The outrage intensifies as university leaders and lobbies demand the Government reduces what students now pay for humanities degrees, but no one mentions they could do something about it themselves.
Luke Sheehy was on ABC RN the other day complaining that a three-year humanities degree costs students $50,000 plus. “It’s the Australian Government that sets the fees for Australian students in our universities, and we are on a campaign to get rid of this unfair system and replace it with something that is fair to access university,” he said. Law and business students get slugged as well but they rarely rate a mention, in what is universal outrage against the Job Ready Graduates funding model that the Coalition introduced to penalise students doing degrees it did not approve of.
JRG is still in place under Labor and there is no serious sign there will be funding to reduce what students pay in this year’s Budget. Last week, ATEC’s Interim ED David Turvey told Senate Estimates that work was being done on the “detailed mechanics” of JRG and there would be progress later this year. Education Minister Jason Clare never mentions a date.
That is because ending JRG will be harder than it looks. The Government would have to kick in $650m at least to abolish the top fee band and other students would likely end up paying as well as their fees rose to reduce the budget hit. It is why universities stick to culture-warring and rightly argue that JRG was created by the conservatives because they hate the humanities establishment.

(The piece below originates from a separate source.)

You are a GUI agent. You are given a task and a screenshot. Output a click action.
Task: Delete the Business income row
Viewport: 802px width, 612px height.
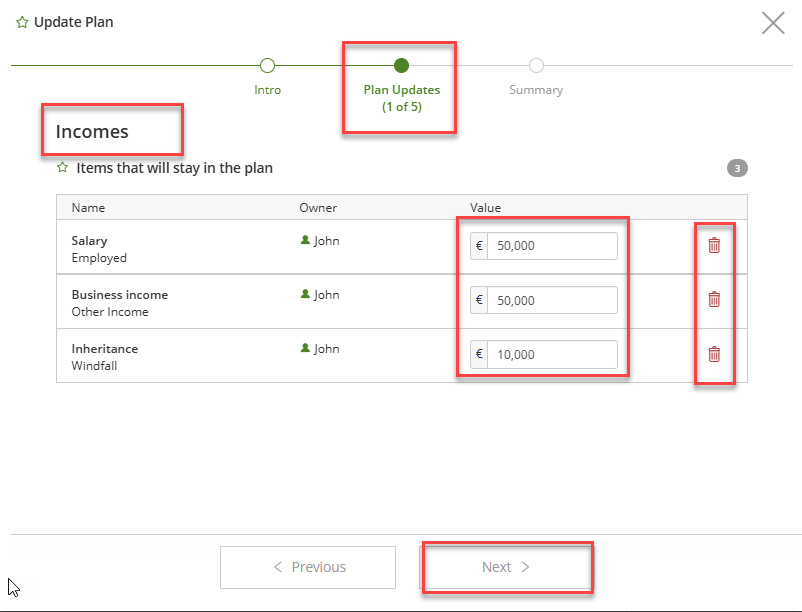point(714,299)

But what university leaders never mention is that they do not have to charge top whack for humanities or come to that, any other course. They have not for 20 years, since Coalition Education Minister Brendan Nelson made the total amount students and government contribute to the cost of a course the maximum, not a mandatory, amount that could be that be charged for any degree. Nor do they ever argue that humanities and social sciences in general, (“Society and Culture” in Department of Education speak) are cheaper to teach than courses that require capital intensive kit – medicine, dentistry and are the astronomically expensive example
While individual universities know their own costs, no-one appears to have a clue what the system-wide figure is. A prominent research team had a go a few years back and was defeated by ambiguities and anomalies in the different ways universities deal with the data. But no one disputes it has always been lower than the huge price students pay plus the small government contribution under JRG. Informed guestimates put the average profit per “society and culture” EFT at $2,000-$4,000.
Whatever the surplus is, universities use it to subsidise more expensive courses – and presumably doesn’t start to address research funding issues, capital works, spiralling compliance costs etc.
However, university executives could decide to charge students a little less for humanities courses. It would send a signal to the community that universities back their rhetoric about the importance of humanities education with cash.